Graphic warnings to appear on cigarette packs - Hawaii News Now - KGMB and KHNL

Graphic warnings to appear on cigarette packs

One of the graphics slated to appear on cigarette boxes One of the graphics slated to appear on cigarette boxes
Trisha Nakamura Trisha Nakamura
Drew Ferrell Drew Ferrell
Kristi Gilding Kristi Gilding
Jolyn Tenn Jolyn Tenn

By Jim Mendoza - bio | email

HONOLULU (HawaiiNewsNow) - The photographs of rotting teeth and gums, diseased lungs, and smoke seeping from the throat of a man with a tracheotomy are part of a nine-picture package just released by the Food and Drug Administration.

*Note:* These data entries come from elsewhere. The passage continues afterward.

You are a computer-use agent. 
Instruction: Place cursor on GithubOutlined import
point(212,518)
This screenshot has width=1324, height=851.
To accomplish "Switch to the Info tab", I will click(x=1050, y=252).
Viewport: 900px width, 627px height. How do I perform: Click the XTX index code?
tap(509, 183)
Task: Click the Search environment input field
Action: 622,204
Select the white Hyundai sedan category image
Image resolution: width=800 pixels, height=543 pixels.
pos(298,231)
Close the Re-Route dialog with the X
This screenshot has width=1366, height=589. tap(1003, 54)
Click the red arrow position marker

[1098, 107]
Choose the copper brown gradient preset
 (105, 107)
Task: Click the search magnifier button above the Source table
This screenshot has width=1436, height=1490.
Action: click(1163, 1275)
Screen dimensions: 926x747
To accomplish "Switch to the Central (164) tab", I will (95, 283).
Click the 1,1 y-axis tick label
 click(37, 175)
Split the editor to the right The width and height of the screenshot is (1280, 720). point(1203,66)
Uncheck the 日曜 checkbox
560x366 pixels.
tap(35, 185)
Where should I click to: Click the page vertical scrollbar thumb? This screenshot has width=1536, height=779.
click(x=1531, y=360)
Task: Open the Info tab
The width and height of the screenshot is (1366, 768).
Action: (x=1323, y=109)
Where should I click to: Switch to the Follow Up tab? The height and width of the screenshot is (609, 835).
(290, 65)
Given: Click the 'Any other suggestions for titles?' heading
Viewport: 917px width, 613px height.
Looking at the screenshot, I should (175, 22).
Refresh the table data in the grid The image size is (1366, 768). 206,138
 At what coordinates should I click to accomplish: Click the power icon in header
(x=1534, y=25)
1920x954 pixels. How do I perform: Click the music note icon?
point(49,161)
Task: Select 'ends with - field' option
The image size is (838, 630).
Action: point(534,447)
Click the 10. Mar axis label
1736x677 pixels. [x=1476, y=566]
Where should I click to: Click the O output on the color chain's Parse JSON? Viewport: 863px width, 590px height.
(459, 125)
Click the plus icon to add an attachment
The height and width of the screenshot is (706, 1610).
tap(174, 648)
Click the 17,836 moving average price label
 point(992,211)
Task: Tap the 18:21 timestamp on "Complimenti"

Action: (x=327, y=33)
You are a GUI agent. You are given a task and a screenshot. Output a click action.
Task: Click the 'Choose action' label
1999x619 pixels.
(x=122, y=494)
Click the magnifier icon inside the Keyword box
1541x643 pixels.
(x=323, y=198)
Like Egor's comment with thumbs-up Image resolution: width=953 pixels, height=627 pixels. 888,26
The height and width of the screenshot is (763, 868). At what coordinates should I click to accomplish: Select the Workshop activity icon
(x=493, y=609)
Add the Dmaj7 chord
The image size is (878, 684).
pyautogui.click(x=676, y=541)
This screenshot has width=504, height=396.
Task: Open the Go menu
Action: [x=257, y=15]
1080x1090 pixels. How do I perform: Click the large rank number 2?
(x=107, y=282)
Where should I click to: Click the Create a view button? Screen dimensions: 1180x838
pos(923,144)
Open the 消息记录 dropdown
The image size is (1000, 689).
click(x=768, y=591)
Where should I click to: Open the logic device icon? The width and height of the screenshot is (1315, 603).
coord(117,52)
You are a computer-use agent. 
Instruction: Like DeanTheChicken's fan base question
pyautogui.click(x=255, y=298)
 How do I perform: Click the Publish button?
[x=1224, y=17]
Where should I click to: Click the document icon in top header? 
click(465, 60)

Beginning in September 2012, the graphic warnings will be prominently placed on the front and back of all cigarette packages sold in the U.S.

Anti-smoking advocates call it a big step ahead of the written advice presently on packs that warn of the dangers of smoking.

"The pictorial images are really going to be powerful and really evoke strong emotion and get people to consider, should I quit and call 1-800-QUITNOW? Should I not smoke?" said Trisha Nakamura, policy director for the Coalition for a Tobacco-Free Hawaii.

The feds will require cigarette manufacturers to include the photos on the top half of cigarette packs and in advertisements for cigarette products.

"I don't think it's over the top. I think it's appropriate. I think it's pretty graphic and it's pretty true," longtime smoker Drew Ferrell said.

"It's very graphic. It would make me not want to smoke at all, not even touch the box of cigarettes," non-smoker Kristi Gilding said.

In Hawaii, 14% of adults smoke and one in ten teenagers do.

The FDA estimates the new warning labels will prompt over 200,000 smokers nationwide to kick the habit.

But Jolyn Tenn of the Hawaii Smokers Alliance thinks the campaign will fizzle out fast.

"There is an impact," she said. "But within a year to three years, absolutely no impact whatsoever. People become de-sensitized."

The new warning labels make up the biggest change to U.S. cigarette packs in 25 years.

When the new warnings take effect, pro and anti-smoking supporters will be watching closely to see what happens once all the smoke clears.